(Collected data entries)
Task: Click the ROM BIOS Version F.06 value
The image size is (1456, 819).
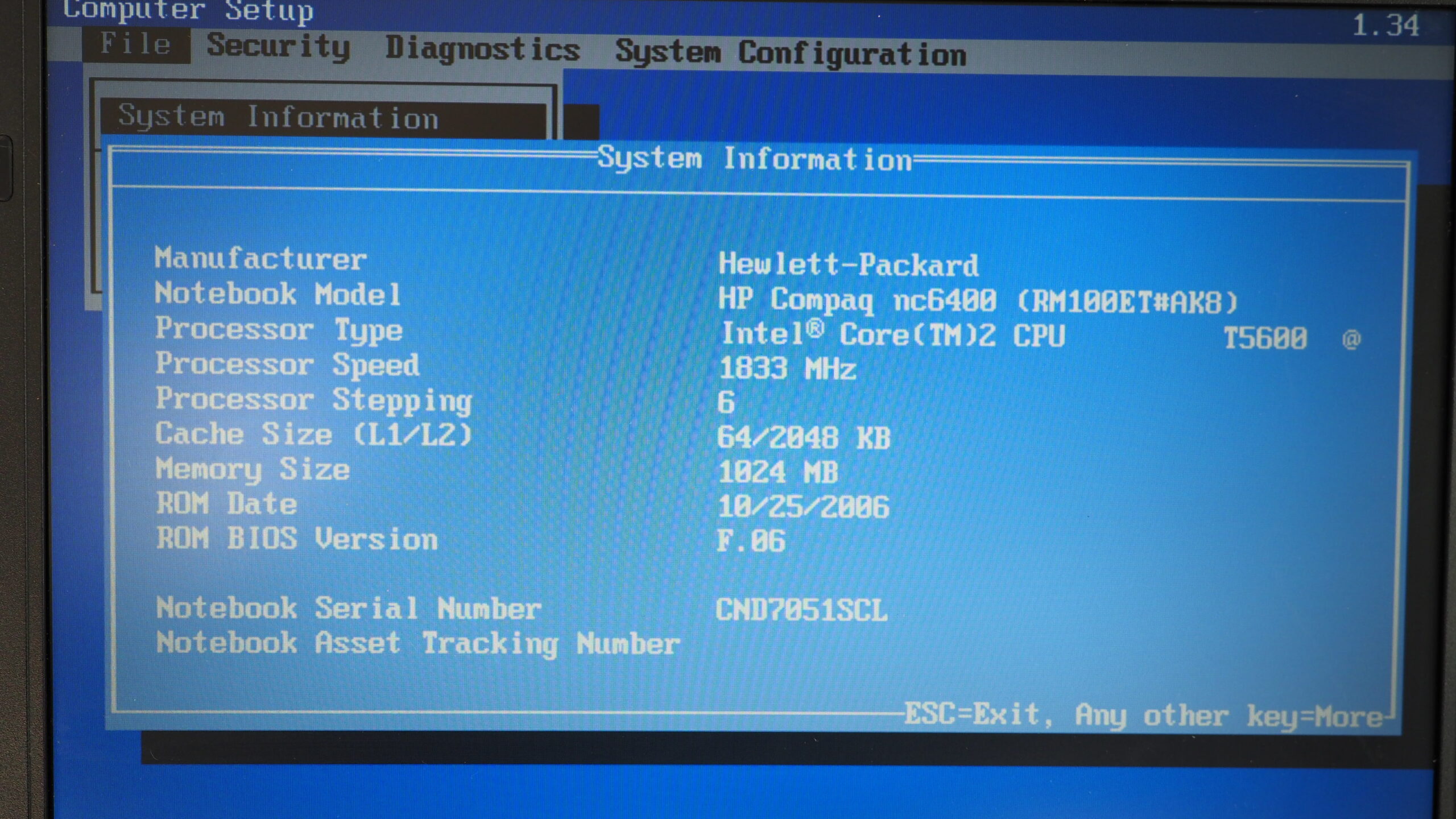Action: (x=751, y=541)
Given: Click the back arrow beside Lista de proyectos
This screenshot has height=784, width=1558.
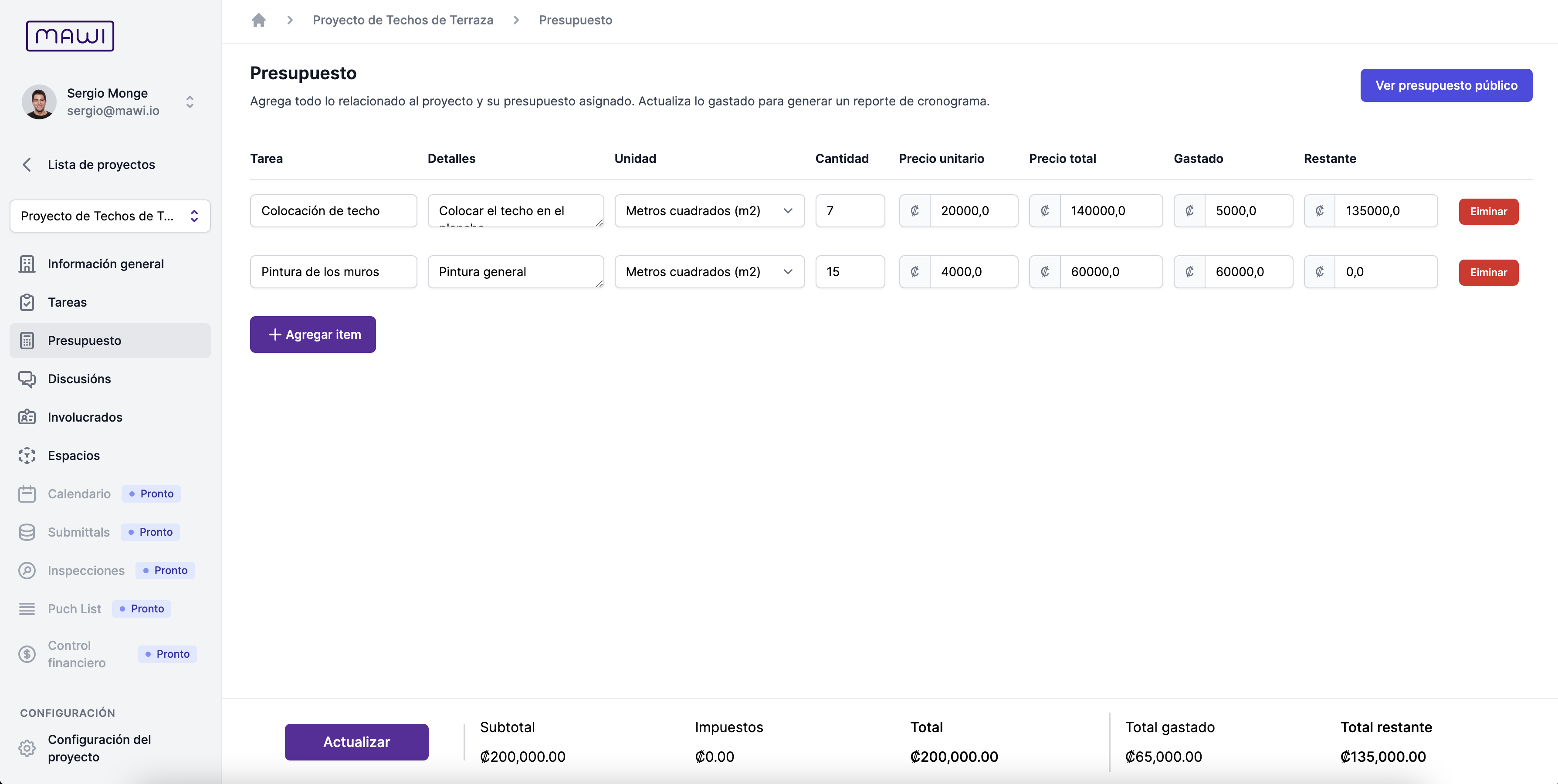Looking at the screenshot, I should (27, 164).
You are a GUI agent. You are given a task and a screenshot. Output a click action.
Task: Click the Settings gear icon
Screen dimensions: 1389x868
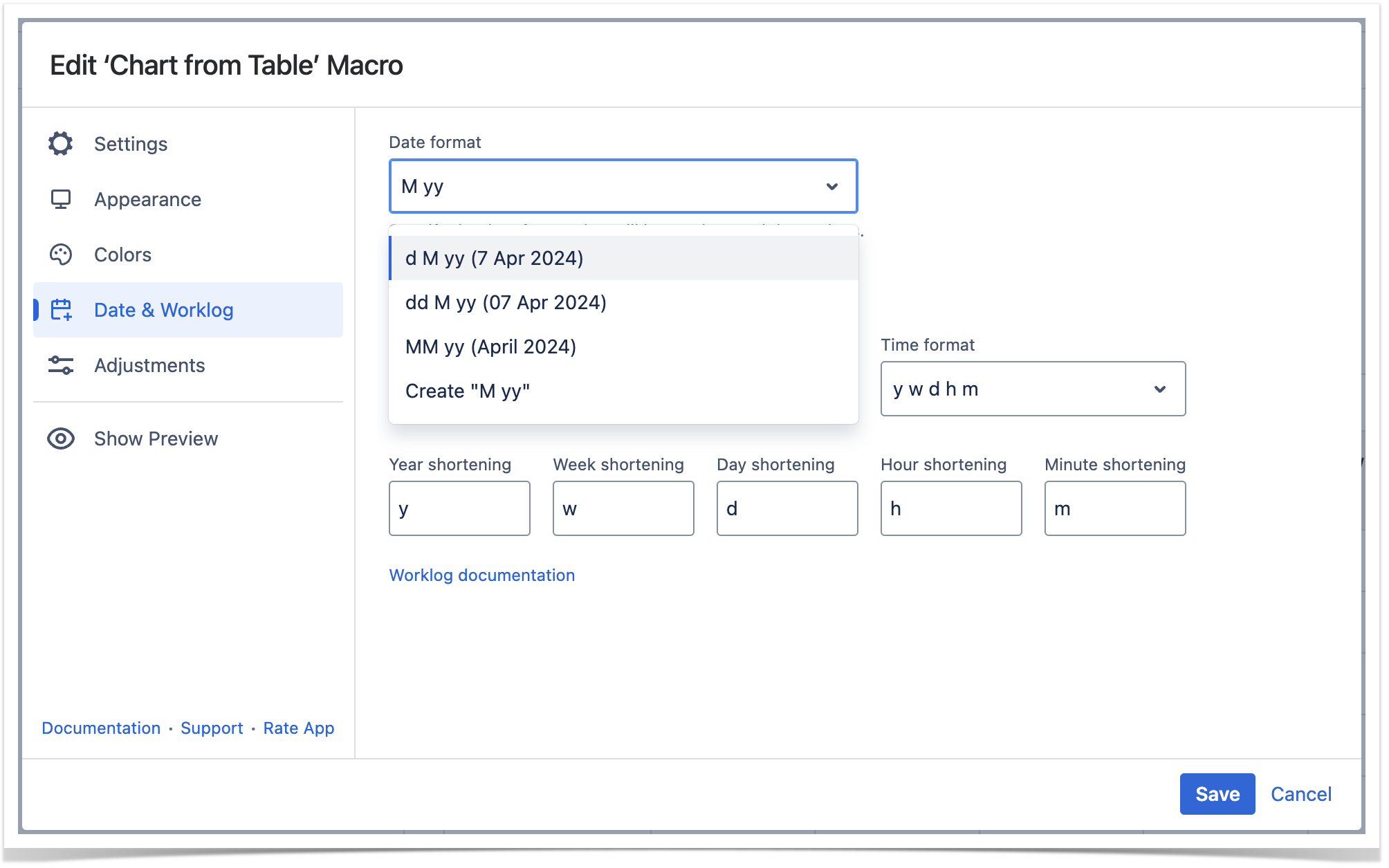[61, 144]
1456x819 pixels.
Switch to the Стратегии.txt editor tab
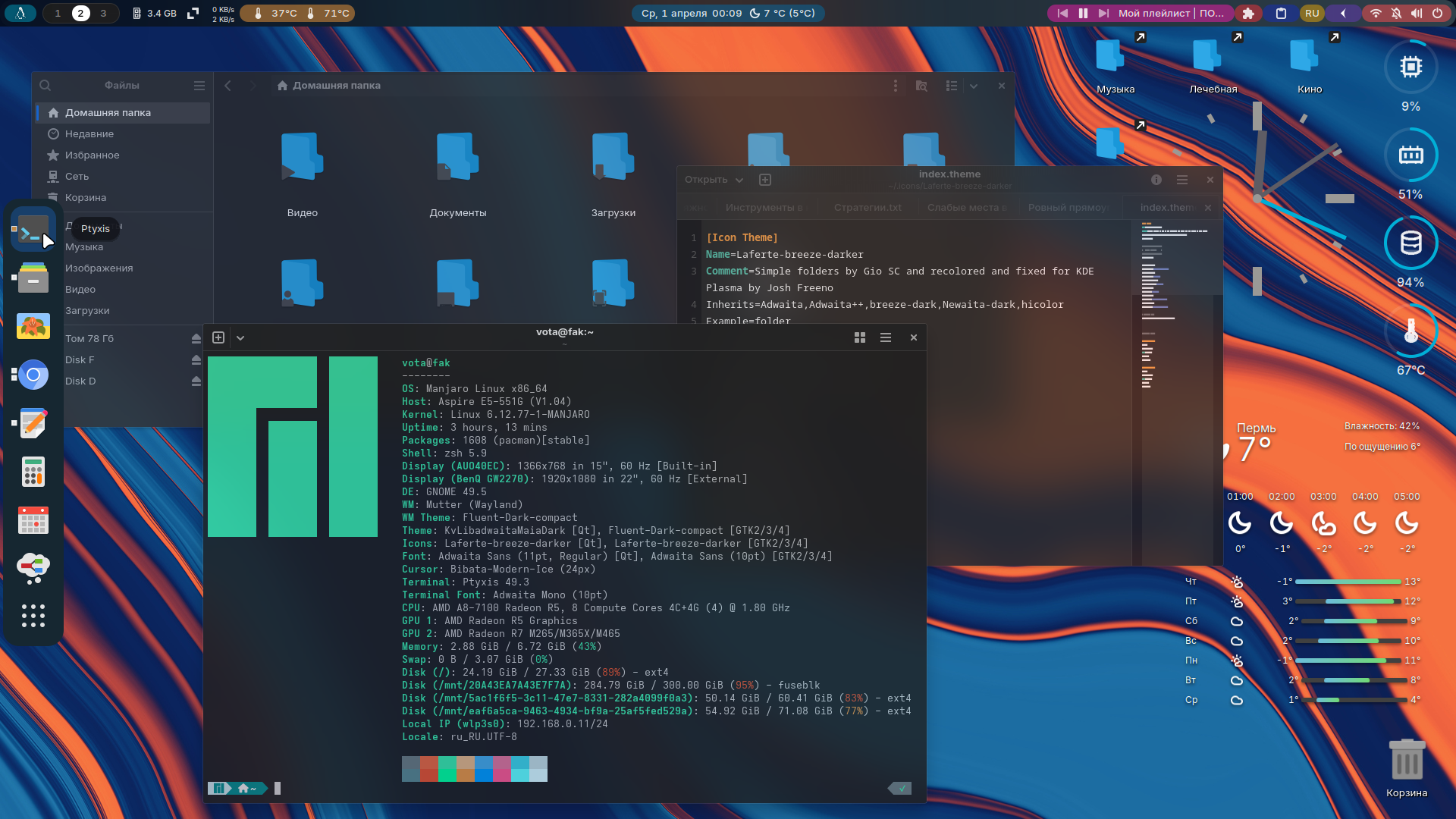point(868,207)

→ **Problem**:
Copy all records exactly, no images.

→ **Task output**:
Task: Click the ROM BIOS Version F.06 value
The image size is (1456, 819).
Action: (x=751, y=541)
Given: Click the back arrow beside Lista de proyectos
This screenshot has height=784, width=1558.
Looking at the screenshot, I should (27, 164).
You are a GUI agent. You are given a task and a screenshot. Output a click action.
Task: Click the Settings gear icon
Screen dimensions: 1389x868
[61, 144]
1456x819 pixels.
Switch to the Стратегии.txt editor tab
point(868,207)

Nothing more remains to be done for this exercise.